TASK:
Please, in the data that follows, copy exactly the lines from the line with "Expand the System tree node" through the last one, both included. Do not include pictures.

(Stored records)

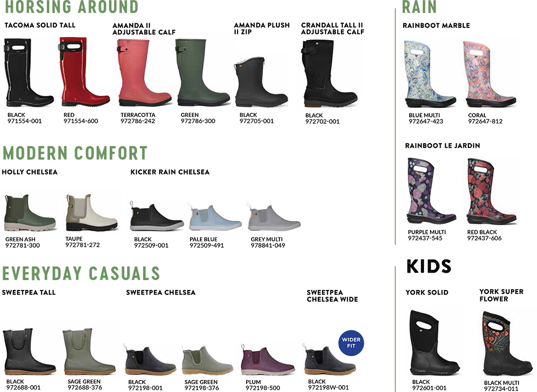Click the blue Wider Fit badge

coord(351,343)
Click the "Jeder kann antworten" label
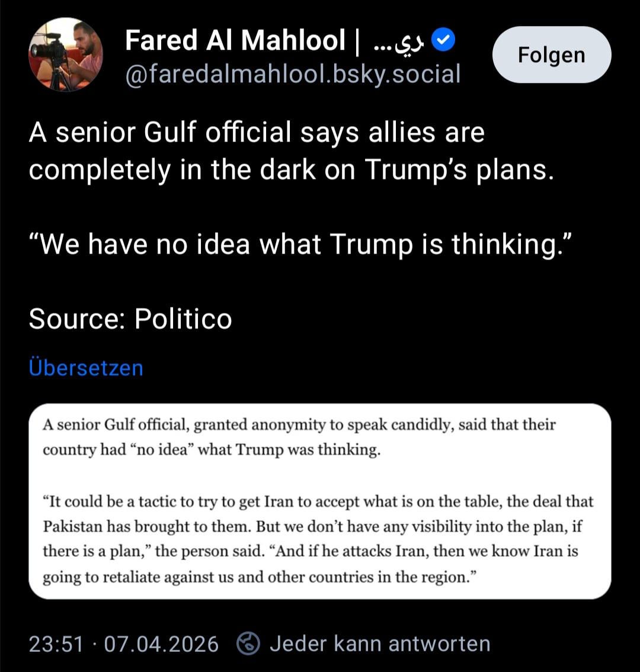Viewport: 640px width, 672px height. click(x=380, y=644)
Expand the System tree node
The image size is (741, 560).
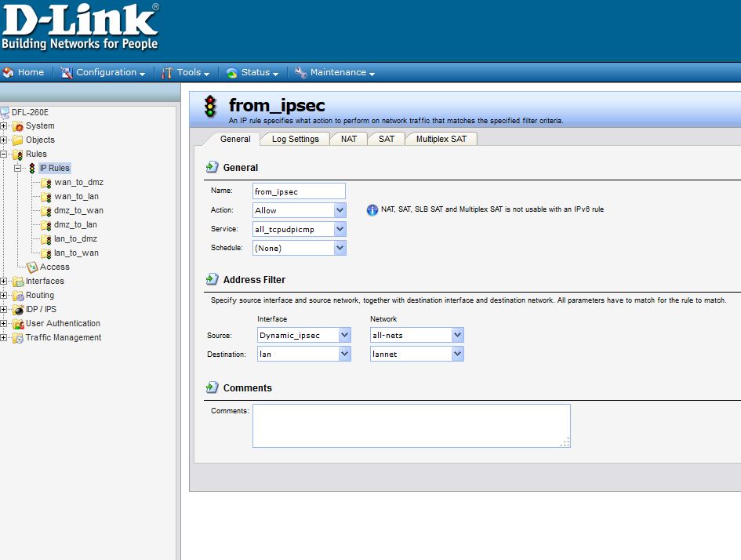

SOLUTION TO THIS EXERCISE:
Expand the System tree node
The image size is (741, 560).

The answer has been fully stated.